THE PROBLEM:
Set down, character for character, everything in the records below from the line holding "Viewport: 1200px width, 821px height." down to the line holding "You are a computer-use agent. The width", and no other line.

SUPPLIED INFORMATION:

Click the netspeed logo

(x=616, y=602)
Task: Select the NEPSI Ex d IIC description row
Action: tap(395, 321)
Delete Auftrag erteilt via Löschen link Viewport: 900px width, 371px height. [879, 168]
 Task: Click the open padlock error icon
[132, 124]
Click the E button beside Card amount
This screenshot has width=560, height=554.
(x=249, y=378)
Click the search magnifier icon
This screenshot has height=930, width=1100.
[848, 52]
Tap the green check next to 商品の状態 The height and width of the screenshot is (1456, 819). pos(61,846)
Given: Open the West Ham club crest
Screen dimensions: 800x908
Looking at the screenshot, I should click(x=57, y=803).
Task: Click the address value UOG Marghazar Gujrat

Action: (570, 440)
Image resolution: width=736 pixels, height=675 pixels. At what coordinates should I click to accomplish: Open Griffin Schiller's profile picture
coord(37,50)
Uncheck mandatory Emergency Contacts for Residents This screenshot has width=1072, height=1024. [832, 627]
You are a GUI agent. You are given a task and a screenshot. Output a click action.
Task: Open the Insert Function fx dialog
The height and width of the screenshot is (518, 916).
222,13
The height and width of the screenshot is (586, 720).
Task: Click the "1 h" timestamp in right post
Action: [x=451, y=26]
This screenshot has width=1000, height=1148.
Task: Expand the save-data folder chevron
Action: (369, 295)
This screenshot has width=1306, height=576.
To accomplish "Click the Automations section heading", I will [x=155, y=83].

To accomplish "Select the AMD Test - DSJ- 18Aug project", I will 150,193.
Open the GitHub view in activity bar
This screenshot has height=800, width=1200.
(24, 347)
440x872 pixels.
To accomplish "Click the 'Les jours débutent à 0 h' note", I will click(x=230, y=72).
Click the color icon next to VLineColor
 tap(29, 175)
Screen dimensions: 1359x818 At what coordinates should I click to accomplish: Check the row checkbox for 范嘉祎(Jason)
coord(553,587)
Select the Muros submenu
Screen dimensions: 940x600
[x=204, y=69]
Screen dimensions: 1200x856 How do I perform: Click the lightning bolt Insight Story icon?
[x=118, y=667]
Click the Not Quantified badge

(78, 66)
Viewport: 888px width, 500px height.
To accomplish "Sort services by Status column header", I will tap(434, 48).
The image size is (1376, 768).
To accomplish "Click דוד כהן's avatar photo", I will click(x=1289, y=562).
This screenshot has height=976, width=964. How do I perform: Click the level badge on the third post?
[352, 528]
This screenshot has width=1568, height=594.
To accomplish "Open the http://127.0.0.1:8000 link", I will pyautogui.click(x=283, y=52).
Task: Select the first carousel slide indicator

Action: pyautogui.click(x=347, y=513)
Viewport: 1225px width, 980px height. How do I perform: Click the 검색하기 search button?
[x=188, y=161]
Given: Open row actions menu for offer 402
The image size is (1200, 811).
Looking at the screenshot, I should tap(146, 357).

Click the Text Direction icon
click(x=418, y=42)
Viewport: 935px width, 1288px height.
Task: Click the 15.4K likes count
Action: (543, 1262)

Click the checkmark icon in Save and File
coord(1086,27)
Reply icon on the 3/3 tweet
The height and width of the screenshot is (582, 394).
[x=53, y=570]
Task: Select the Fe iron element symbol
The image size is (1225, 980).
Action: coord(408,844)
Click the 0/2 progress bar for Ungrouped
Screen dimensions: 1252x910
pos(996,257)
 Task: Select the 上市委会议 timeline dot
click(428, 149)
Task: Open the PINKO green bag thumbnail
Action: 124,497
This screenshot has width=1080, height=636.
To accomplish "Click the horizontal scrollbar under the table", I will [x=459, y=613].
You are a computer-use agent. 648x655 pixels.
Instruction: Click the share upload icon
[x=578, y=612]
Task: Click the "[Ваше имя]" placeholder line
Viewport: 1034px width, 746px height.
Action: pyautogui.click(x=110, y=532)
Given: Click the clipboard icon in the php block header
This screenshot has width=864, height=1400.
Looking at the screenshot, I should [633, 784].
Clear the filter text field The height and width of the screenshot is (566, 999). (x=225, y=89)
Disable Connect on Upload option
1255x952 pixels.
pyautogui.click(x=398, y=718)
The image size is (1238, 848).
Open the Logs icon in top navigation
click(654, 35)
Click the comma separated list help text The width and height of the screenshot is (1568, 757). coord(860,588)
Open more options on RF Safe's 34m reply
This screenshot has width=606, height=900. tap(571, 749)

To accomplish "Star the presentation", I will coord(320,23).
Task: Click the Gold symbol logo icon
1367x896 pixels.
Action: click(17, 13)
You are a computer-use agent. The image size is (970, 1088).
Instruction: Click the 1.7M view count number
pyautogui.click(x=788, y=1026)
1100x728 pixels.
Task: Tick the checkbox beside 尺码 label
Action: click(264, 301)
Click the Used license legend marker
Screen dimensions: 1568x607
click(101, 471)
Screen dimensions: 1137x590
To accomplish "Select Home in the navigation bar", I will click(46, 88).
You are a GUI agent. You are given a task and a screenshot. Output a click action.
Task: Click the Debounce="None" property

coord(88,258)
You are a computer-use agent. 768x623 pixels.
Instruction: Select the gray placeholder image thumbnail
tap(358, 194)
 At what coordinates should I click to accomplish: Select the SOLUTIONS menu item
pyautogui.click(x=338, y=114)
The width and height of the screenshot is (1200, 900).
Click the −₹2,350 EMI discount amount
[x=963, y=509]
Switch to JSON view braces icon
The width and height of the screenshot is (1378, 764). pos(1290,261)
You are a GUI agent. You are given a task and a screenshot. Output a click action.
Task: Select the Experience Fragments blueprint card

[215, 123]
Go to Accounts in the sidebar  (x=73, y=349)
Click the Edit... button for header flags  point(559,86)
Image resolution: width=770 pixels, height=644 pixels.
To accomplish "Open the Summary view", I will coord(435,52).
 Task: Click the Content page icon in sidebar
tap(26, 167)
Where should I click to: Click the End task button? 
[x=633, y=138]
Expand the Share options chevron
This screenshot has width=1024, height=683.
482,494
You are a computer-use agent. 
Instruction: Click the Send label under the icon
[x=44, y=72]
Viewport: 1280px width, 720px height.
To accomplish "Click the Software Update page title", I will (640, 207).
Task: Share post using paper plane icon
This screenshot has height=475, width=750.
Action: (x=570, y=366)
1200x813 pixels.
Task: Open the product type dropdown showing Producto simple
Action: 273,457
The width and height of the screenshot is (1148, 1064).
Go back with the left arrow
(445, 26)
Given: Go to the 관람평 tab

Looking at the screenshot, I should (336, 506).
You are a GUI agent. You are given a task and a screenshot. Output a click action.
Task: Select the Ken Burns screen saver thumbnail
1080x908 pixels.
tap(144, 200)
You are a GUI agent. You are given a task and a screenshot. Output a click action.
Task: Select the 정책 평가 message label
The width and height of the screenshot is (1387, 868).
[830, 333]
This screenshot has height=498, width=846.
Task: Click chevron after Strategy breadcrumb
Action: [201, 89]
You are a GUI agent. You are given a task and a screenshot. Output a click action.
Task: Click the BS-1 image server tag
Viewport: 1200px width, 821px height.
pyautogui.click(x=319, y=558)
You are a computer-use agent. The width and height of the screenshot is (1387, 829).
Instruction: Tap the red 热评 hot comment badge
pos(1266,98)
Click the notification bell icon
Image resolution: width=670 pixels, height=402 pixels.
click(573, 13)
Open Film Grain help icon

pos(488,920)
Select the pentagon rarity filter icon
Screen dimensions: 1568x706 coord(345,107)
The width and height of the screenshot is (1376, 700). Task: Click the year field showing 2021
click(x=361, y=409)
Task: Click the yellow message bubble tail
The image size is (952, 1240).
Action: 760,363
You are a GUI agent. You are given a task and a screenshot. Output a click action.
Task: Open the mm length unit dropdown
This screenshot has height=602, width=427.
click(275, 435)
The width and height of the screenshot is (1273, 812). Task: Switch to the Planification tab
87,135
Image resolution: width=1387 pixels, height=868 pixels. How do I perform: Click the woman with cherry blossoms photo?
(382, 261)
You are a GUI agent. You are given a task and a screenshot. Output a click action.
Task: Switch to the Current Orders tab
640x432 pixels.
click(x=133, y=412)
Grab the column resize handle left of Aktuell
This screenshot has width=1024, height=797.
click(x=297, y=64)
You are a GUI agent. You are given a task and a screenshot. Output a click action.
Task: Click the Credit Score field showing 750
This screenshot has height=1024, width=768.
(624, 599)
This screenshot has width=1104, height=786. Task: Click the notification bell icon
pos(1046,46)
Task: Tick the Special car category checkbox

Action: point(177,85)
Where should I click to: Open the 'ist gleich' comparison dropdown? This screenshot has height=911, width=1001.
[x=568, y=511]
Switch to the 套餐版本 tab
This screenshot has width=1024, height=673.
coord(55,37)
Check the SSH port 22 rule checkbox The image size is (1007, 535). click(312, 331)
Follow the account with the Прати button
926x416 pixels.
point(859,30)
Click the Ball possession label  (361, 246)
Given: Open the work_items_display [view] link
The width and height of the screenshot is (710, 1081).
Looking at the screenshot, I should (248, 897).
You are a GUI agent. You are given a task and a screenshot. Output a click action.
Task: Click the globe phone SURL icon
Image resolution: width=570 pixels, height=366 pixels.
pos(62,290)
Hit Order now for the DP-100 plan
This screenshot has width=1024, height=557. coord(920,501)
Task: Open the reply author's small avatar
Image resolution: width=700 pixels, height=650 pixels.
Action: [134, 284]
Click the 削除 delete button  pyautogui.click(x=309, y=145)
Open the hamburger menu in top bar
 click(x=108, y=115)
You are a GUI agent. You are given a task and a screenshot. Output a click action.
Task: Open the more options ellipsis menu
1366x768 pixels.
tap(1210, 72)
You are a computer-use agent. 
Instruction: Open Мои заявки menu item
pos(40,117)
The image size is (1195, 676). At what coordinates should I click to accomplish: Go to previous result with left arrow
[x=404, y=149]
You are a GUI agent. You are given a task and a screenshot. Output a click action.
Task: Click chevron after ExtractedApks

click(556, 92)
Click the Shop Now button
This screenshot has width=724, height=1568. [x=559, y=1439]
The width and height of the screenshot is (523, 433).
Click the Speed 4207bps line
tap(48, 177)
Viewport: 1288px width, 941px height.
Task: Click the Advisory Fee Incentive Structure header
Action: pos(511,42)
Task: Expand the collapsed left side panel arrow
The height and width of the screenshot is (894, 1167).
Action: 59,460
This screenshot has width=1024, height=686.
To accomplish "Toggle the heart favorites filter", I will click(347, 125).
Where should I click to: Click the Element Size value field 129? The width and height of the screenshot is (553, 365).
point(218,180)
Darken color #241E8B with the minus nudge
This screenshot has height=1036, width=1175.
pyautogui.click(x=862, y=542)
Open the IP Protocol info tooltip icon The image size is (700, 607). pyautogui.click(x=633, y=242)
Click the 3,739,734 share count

RESULT FOR THIS TASK:
Viewport: 1200px width, 821px height.
pyautogui.click(x=319, y=558)
You are a computer-use agent. The width and height of the screenshot is (1387, 829).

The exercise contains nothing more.